**Given problem a:**
In the listing below, rewrite the lines starting with the line that contains "purchased (659, 1090)" and going on through the end of the listing, changing "Provide" to "Report" and leaving everything else unchanged.

As a sales professional, have you ever spoken these words after a

phone call or a meeting with a prospect that hasn't gone well? The usual

next step is the customer telling you they are going with another solution

or going in another direction. Not good.

More salespeople and sales organizations are trying to increase their

average sales prices (ASP) and shorten their sales cycles. To do this, they

need to call on the executive suite more often. The question is: How have

you and your company prepared the sales organization to call on the executive

suite?

Sales typically uses PowerPoint slides and white papers that Marketing

has meticulously prepared and made everyone memorize. These expertly

executed materials are all about what we do, who we do it for, and

how we can do it for you, Mr. or Ms. Prospect. They work well for the

features and benefits buyers (aka User Buyers), but what about the Executive

Buyers? Do you really think they want to see the same story and

listen to the pitch you made to the User Buyer?

For the past twenty years, we have been training salespeople and sales

organizations to speak a different language when they call on the executive

suite. C-levels speak a different language than their User Buyer counterparts,

and it's amazing how unprepared a sales team can be to call on

executives. I would guess that salespeople, on average, converse in User

Buyer language in about 80 percent of sales calls they make to the executive

suite. When they do get to the C-level buyer, the sales team usually

asks the C-suite buyer "key" questions like:

"What would you like to know about us?"

"Here is an executive overview of what we have been talking to your subordinates

about."

"What can we do so that you will approve and sign off on our deal?"

Then there are the 20 percent of sales calls that talk to the C-suite

about what they want to hear--how the proposed solution can benefit

one of their key goals or objectives.

"This can contribute to lowering your costs up to 20 percent."

"Timing is key to your new product launch, and this solution can help you

save three to four weeks of time."

"Our solution has the potential of lowering the risk of this project by 5 to

10 points."

What's the difference between the two conversations?

TWO DIFFERENT VALUE PROPOSITIONS

There are two different value propositions in most sales. The executive

suite has one idea of what they want and why they need to change what

they are doing today, and the User Buyer is looking for something else.

[Item position entries]
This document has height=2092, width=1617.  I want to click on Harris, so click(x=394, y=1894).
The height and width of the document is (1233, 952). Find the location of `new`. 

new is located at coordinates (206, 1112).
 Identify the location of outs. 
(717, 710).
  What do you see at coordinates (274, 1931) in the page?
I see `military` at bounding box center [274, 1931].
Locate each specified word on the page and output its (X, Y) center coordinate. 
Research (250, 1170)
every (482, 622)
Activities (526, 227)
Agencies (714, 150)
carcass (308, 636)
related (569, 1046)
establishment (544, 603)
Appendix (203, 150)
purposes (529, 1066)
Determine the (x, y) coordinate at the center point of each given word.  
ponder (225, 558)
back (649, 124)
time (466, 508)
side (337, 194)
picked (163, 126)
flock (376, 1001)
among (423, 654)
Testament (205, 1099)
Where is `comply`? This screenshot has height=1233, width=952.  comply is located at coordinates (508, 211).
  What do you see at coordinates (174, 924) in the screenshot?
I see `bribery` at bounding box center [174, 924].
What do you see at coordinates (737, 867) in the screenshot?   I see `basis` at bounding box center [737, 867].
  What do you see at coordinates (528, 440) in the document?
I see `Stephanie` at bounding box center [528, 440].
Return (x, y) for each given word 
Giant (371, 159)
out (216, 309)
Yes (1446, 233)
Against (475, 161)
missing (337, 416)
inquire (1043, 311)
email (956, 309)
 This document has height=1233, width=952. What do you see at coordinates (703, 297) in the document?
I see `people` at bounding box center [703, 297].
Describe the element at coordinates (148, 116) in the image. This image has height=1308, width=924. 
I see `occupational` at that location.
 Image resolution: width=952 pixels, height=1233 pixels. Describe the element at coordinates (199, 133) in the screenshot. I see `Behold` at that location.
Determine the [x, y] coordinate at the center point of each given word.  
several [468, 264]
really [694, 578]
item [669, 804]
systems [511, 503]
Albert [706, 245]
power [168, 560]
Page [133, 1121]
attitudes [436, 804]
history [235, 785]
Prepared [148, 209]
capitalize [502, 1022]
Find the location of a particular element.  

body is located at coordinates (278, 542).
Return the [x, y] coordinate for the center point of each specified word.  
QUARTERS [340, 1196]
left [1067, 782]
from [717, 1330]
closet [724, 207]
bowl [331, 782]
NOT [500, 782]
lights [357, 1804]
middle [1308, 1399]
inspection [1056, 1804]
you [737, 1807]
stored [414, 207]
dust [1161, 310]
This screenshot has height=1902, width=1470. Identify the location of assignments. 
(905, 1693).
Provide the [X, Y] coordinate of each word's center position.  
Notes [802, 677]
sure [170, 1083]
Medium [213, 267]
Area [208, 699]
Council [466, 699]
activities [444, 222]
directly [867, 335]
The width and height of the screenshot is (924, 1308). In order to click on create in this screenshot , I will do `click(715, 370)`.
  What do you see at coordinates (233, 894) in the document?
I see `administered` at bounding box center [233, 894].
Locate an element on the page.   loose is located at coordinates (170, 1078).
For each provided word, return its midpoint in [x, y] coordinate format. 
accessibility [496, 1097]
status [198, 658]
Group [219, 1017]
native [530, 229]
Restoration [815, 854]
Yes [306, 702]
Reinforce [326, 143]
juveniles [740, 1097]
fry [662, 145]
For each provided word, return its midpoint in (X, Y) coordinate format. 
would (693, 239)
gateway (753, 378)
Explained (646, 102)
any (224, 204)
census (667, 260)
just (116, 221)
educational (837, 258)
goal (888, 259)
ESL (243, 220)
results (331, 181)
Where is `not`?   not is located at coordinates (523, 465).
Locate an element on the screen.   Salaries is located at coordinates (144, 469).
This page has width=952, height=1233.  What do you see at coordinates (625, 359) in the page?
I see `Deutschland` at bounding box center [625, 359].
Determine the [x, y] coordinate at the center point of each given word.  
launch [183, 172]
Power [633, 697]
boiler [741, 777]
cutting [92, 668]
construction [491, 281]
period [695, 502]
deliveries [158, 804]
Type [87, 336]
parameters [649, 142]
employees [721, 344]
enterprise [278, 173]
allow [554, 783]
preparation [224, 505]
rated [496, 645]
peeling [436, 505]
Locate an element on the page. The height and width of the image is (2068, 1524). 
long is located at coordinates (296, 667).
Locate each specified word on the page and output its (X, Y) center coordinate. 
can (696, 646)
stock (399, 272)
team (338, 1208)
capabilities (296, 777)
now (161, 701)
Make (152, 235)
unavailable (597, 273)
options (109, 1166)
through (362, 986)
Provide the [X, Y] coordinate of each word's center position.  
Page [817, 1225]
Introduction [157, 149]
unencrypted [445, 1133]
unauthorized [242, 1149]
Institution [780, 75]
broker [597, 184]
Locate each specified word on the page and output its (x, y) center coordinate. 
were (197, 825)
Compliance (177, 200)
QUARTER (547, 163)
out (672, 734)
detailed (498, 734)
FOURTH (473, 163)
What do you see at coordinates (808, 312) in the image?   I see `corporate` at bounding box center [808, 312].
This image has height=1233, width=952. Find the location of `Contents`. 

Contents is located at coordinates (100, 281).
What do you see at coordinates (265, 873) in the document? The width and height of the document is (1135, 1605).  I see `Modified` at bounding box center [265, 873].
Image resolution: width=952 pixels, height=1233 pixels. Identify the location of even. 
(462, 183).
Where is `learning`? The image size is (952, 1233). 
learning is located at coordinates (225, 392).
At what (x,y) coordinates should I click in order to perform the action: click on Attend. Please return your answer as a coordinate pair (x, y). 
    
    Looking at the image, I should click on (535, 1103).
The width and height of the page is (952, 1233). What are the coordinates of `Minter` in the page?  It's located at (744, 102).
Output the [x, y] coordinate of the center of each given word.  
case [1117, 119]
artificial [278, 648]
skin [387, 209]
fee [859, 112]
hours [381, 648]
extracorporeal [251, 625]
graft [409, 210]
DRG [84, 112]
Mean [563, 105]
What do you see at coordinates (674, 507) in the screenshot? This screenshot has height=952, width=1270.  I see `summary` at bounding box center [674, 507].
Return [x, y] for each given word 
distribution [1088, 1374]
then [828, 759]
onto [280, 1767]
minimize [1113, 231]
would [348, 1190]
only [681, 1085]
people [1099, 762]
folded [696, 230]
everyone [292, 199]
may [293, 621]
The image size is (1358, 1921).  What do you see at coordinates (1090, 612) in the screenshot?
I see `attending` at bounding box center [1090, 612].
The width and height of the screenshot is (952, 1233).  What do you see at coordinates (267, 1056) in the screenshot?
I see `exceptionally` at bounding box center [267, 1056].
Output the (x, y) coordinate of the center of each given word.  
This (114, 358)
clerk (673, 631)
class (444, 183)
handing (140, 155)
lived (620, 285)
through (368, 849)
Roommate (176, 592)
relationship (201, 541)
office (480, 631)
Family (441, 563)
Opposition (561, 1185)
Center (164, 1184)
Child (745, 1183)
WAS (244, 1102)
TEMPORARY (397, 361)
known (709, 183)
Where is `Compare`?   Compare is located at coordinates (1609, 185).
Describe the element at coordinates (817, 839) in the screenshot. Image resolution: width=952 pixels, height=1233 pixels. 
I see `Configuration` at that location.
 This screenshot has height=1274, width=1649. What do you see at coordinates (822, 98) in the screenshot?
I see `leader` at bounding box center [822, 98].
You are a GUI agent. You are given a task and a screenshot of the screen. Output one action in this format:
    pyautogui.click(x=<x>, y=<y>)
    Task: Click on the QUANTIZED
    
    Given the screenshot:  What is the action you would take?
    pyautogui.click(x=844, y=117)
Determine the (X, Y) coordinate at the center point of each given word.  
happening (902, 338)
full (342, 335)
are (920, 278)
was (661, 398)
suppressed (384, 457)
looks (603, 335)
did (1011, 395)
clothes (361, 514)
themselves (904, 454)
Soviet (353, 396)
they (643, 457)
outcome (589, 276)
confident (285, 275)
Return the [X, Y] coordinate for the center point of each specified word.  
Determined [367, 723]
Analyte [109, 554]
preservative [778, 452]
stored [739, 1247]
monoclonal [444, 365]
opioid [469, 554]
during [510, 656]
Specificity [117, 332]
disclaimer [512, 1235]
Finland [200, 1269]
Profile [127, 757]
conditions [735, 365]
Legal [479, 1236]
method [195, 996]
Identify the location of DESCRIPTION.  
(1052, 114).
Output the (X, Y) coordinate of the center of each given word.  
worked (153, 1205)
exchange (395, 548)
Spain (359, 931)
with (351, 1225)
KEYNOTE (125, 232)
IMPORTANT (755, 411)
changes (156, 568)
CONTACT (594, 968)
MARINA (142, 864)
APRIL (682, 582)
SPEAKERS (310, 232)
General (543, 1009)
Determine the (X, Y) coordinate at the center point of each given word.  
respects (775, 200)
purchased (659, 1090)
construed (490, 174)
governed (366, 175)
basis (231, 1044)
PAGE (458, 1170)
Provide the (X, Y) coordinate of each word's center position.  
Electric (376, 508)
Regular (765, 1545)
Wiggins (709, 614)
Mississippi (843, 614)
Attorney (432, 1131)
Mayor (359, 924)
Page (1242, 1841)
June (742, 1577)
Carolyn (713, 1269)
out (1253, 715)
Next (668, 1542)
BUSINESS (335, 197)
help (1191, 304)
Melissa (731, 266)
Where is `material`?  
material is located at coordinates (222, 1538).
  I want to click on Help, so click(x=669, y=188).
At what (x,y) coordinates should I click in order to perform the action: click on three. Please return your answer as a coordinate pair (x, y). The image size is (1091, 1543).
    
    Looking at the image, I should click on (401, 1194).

**Given problem b:**
Go on with the passage about selling to the executive suite, starting right after its final sentence.

**Right answer a:**
purchased (659, 1090)
construed (490, 174)
governed (366, 175)
basis (231, 1044)
PAGE (458, 1170)
Report the (X, Y) coordinate of each word's center position.  
Electric (376, 508)
Regular (765, 1545)
Wiggins (709, 614)
Mississippi (843, 614)
Attorney (432, 1131)
Mayor (359, 924)
Page (1242, 1841)
June (742, 1577)
Carolyn (713, 1269)
out (1253, 715)
Next (668, 1542)
BUSINESS (335, 197)
help (1191, 304)
Melissa (731, 266)
Where is `material`?  
material is located at coordinates (222, 1538).
  I want to click on Help, so click(x=669, y=188).
At what (x,y) coordinates should I click in order to perform the action: click on three. Please return your answer as a coordinate pair (x, y). The image size is (1091, 1543).
    
    Looking at the image, I should click on (401, 1194).

**Right answer b:**
So what happens?

Salespeople go for the low-hanging fruit--the User Buyer value

proposition--since that is one they have been taught how to sell to and

have had success selling. And, quite frankly, they feel comfortable discussing

their favorite subject, themselves.

A far sounder approach is to sell both above and below the line--to

the User Buyer and to the executive suite. Early in the sales process, a

focus on both value propositions substantiates your proposal's value for

both levels of the organization, speeds up the sales cycle, and increases

your ASP.

THE SUNDAY DINNER

Many families have a formal dinner every so often, perhaps on Sundays.

When the extended family members and a few friends gather, the kids

sit at one table and the adults at another. The kids' table has their own

"language," and the adult table has theirs.

The kids didn't want to sit at the adult table, where they soon get

bored with parent talk. Adults don't want to sit at the kids' table; they've

spent plenty of time with the kids all week and long for some adult conversation.

Above-the-line (ATL) executives and below-the-line (BTL) buyers

sit at different tables, talk about different things, and operate from different

perspectives.

The tools and tactics in this book will have you calling higher, getting

quicker responses, negotiating with more confidence, and speaking the

right language.

Calling high is not the trick. Anyone can do that. The trick is when

you're there, what do you say? How do you keep the executive's attention?

And how do you coordinate that conversation with the pitch you're delivering

below the line?

Welcome to Selling Above and Below the Line.